Schulz’s life as a writer was brief, out of all proportion to his reputation. Beginning at the age of 41, he published over a period of only nine years, often in small local literary magazines, many of which are now of great rarity. His entire printed oeuvre consists of just 32 short stories, 28 of which were collected in two novels, Sklepy Cynamonowe (Cinammon Shops), 1934, and Sanatorium pod clepsydra (Sanatorium under the Sign of the Hourglass), 1937. He apparently regarded the appearance of his two books as integral to their effect, and personally designed both of them. From evidence pieced together from his correspondence, a number of other works existed in manuscript in varying states of completion. These include a short story, Der Heimkehr (The Homecoming), written by Schulz in German and sent to Thomas Mann, and a full scale novel, Mesjasz (The Messiah).

In 1942, at the age of 50, Schulz was murdered in Drohobycz by a Gestapo officer. All his unpublished manuscripts subsequently vanished. It is known that a proportion of them at least were entrusted to a number of residents of the town, but none have been traced, although there have been persistent rumours of the survival of Mesjasz, possibly in a KGB archive.

Persona non grata in the early years of the Soviet occupation of Poland, Schulz’s writing lay entirely forgotten until 1957, when his two books appeared for the second time in print, published together with Witold Gombrowicz’s Ferdydurke by the Polish critic Artur Sandauer. This led to his discovery by Maurice Nadeau, publisher of Les Lettres Nouvelles, and literary king-maker of Paris. Nadeau printed a French translation of Schulz’s Dead Season in Les Lettres Nouvelles in 1959, and then a selection of stories under the title Traité des Mannequins in 1961. In his preface for Traité des Mannequins Nadeau claims for Schulz “a place amongst the great writers of his period, for a great writer and brilliant innovator he incontestably was. I have rarely been this sure about unveiling a writer to the French public.”

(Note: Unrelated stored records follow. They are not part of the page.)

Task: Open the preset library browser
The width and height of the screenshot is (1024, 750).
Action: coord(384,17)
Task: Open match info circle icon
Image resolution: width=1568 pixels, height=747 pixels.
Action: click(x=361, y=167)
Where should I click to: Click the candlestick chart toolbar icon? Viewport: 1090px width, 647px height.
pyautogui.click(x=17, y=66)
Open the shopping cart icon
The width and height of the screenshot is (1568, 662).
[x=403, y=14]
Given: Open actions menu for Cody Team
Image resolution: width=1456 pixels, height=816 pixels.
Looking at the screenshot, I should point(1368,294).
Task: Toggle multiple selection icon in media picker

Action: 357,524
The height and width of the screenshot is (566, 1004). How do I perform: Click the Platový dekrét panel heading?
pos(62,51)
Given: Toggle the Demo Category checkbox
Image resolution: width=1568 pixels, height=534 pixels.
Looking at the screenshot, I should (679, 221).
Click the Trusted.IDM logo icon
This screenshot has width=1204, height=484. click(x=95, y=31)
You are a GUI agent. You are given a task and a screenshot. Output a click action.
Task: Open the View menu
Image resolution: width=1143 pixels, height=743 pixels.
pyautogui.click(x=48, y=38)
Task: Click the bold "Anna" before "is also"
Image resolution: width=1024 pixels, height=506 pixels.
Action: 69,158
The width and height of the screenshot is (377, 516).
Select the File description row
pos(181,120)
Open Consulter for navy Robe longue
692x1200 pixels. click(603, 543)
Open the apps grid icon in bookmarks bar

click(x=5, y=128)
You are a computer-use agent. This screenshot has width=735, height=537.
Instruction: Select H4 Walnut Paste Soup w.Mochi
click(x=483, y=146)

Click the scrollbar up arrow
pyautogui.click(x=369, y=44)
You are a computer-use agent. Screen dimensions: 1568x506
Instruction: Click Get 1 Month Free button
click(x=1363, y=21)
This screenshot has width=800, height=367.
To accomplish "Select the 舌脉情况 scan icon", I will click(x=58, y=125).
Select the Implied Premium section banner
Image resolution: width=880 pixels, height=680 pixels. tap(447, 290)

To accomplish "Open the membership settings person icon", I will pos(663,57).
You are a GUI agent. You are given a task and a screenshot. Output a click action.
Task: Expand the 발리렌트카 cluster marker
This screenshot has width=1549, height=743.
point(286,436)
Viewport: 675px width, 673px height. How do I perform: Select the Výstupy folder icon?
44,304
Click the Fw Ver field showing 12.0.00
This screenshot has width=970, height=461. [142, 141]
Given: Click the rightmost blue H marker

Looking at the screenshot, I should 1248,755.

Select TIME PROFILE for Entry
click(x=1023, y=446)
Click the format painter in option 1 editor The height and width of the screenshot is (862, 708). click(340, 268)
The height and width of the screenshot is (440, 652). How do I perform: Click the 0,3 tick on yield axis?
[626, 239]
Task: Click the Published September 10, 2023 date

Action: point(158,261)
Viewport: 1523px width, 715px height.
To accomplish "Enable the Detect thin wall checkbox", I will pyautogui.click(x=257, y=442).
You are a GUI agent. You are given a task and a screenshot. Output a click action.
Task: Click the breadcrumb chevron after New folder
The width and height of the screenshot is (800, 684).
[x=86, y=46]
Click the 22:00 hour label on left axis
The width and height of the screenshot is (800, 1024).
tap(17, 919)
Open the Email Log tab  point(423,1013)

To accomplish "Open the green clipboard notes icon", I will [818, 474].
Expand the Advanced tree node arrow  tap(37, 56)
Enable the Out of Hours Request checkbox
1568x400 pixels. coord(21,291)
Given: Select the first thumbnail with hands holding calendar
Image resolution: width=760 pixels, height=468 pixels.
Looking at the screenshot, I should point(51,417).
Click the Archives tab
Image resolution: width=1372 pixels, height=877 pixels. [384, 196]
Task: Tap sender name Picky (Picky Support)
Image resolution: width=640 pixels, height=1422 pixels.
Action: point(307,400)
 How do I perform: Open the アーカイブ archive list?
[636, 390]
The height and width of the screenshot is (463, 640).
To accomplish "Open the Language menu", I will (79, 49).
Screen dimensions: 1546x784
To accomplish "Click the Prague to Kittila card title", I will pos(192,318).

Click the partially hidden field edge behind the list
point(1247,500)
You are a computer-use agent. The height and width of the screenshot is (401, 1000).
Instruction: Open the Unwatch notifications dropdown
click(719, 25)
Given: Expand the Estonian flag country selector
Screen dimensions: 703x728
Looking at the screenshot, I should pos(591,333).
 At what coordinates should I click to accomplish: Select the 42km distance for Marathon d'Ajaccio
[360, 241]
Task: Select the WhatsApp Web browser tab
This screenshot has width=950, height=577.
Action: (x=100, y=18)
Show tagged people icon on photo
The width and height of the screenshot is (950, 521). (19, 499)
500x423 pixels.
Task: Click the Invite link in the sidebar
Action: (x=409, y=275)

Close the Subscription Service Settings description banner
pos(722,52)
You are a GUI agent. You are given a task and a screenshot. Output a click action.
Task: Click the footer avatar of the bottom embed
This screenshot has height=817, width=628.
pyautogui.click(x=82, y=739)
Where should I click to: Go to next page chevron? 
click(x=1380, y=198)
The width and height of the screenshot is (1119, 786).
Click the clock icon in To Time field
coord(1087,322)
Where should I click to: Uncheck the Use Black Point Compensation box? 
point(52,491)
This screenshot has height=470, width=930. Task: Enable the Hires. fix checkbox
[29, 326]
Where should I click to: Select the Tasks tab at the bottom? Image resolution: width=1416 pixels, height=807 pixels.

1961 also marked Schulz’s first appearance in German: initially a translation of The Night of the Great Season in the literary journal Merkur, and then a complete translation of both Cinnamon Shops and Sanatorium. But it was only considerably later that Schulz came to truly international prominence, with the publication in 1979 of an English translation of Sanatorium edited by Philip Roth. John Updike provided the introduction, and the rediscovery of Schulz began in earnest: “Bruno Schulz was one of the great writers, one of the great transmogrifies of the world into words”.

“If someone had eavesdropped on our conversations in those, now distant, years, he would have taken us for conspirators. What was the plot? Bruno talked to me about an “illegal codex” and I spoke to him about a “liberating cacophony.” … What sort of laboratory was this? In fact we were conspirators. We were consumed with experimenting with a certain explosive material called Form” - Witold Gombrowicz

The exhibition is accompanied by the essay Modernist Night by Henry Sussman, Visiting Professor at the Department of German, Yale University. Prof. Sussman's books include Playful Intelligence: Digitising Tradition (2014), Idylls of the Wanderer: Outside in Literature and Theory (2007), and The Aesthetic Contract: Statutes of Art and Intellectual Work in Modernity (1997).